I have found a few things that Flax needs internal work (especially the Normal Maps). I know I will have to fix them. I like Flax but also realize that with the fast changing pace of this engine keeps me on the fence.

This is a very good video with Mark Cerny with how the PS5 is designed (4 years ago). This includes all the internal details as to why and how the CPU and GPU frame happens and the issues. He speaks cleanly and is super smart. He is the lead designer/engineer of the PS5. Just watch it. It will help with this question.

I agree with your point and it is completely right to maintain rendering and update loop saparately.

I just wanted to make ‘sure’ what is can be expected and what is indetermined. As you say, by the engine design.

If the blitting operation is running in another thread than the logic loop, it will have rather overhead to ‘ensure timing’ to be after the certain task of logic loop. If not, it will be natural to be expected ‘xxx is coming after xxx’ things.

I was wonder the design is meant to be the certain sequence or not, and thats why I’ve thinking about the ‘workarounds’ more in latter of this thread. I tried to offer the most simple and minimal cases for the posts possible, and codes/ideas explained is ‘to reproduce/to get the point’ and was not for making the actual game.

I understand your precise interpolation must be not the simple lerp call (which ‘imitates’ the quadratic easing and inevitably makes Zeno situation), in fact at the beginning the frame deltas were showed up to say just ‘moving things, but not atomic’.

Thanks for your explanation. You have the habit of asking deep questions. :joy: I wish I could post more replies to others. I am not even sure my advice is good advice on this one. Simply a way to work around what appears to be by design. This is the only place to talk about this stuff with Flax and even then, it is mostly us reverse engineering Flax to see these things.

I am continuing in UE5 for the time being. Some things are a pain but I am working around them, mostly. My Tile Tech is proving useful in Flax though (requires no terrain). I don’t have to worry about this stuff in UE5/Unity. All of this is mostly managed via handoffs to the black void. :joy: Simply need to manage the draw calls and memory budget.
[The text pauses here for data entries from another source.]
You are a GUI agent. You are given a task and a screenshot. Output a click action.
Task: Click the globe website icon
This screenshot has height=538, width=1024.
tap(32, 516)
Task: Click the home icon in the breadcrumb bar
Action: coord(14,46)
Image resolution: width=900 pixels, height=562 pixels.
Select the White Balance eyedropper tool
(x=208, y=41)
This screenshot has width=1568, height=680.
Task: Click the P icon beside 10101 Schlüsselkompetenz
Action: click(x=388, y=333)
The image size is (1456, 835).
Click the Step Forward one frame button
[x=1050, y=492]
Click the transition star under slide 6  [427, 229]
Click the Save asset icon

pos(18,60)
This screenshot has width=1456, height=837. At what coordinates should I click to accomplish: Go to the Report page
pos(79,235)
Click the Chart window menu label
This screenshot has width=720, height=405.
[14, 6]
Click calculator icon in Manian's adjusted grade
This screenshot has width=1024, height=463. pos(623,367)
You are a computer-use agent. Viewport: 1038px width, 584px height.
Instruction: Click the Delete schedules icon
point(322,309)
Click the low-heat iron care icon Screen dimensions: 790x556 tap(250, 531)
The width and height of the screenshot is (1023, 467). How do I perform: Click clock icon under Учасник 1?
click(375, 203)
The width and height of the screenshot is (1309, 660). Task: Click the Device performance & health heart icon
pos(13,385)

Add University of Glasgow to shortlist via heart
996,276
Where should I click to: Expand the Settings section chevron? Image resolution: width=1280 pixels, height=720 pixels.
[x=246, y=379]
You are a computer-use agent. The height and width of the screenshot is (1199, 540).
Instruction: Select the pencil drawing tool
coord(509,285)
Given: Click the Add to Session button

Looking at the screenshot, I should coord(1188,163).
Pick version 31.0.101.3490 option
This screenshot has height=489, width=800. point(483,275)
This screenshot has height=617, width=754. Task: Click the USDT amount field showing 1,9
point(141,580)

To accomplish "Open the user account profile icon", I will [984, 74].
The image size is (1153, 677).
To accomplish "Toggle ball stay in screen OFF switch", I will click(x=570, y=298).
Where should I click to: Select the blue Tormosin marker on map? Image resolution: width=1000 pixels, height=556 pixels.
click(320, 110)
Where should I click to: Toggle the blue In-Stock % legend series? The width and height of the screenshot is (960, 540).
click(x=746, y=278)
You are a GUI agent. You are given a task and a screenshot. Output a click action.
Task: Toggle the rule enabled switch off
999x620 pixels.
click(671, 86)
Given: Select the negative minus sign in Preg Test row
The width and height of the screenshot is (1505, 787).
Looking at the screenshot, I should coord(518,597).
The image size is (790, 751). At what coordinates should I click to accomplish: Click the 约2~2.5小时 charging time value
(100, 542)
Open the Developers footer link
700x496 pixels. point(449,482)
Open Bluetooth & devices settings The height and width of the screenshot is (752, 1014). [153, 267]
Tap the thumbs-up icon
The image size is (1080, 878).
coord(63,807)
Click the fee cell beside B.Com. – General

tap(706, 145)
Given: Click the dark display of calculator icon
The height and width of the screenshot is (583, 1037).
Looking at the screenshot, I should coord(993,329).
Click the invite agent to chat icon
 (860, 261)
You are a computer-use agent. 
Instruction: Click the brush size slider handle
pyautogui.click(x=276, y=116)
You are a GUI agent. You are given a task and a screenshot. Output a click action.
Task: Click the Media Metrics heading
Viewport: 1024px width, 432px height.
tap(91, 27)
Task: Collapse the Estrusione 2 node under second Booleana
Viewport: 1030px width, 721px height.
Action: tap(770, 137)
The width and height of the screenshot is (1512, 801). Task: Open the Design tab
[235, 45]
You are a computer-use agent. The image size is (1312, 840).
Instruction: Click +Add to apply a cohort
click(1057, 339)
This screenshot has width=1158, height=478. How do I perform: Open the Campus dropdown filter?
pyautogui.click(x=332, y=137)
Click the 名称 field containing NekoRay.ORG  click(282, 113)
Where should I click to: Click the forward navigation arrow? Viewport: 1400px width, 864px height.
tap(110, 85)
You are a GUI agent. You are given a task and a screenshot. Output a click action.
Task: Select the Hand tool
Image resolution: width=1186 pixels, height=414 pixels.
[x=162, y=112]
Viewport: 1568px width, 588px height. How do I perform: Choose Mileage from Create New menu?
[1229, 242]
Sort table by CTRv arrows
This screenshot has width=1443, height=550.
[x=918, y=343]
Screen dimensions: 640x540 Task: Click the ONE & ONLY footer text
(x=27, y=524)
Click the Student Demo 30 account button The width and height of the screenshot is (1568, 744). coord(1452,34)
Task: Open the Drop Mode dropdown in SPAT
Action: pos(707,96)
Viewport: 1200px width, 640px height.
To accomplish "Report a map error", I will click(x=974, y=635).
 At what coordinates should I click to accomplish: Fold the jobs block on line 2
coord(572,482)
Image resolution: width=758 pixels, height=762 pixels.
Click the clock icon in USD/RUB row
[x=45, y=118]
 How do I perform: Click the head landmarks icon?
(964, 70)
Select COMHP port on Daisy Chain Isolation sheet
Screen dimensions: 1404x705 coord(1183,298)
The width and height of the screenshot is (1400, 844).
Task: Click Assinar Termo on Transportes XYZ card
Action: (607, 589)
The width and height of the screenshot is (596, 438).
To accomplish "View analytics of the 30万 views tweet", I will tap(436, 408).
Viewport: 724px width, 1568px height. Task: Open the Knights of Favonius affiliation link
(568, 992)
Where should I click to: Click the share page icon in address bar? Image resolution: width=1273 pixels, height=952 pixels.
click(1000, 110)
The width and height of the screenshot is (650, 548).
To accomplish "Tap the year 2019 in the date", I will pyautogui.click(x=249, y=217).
Somehow prevent gamer modders from adding 8k textures for an apple. :rofl:

Flax seems to be much more deliberate on a lot of things I have not expected. As to this topic though I think Flax taught me something, maybe a light bulb moment. It seems engine designers have some different ideas on how to approach things. It was interesting in Flax to have to change my design (not a lot) to deliberately not worry about the normal hand offs. I discovered this exact topic, which is why I replied, when converting/adapting my Unity weather system to Flax and discovering some strange anomalies (the camera was the first one).

Small example, the star/sun has incremental rotation and angle. When I change it every frame (Update) strange artifacts appear in Flax. I am always using DDGI, why not. When I adapted the rotation and angle adjustments to a span range, when the script accumulates a couple of degrees, I then quickly LERP/Delta/Tween from the previous static position to the new static position. It happens quickly but smoothly and Flax handles it fine. Unity and UE4/5 do not have this issue.

The long winded part of this is for Flax specifically I had to make certain manually that the Update always happens prior to the rendering by making sure the math only changes in the update. Some mental gymnastics here but works. I do worry this will bite me later though.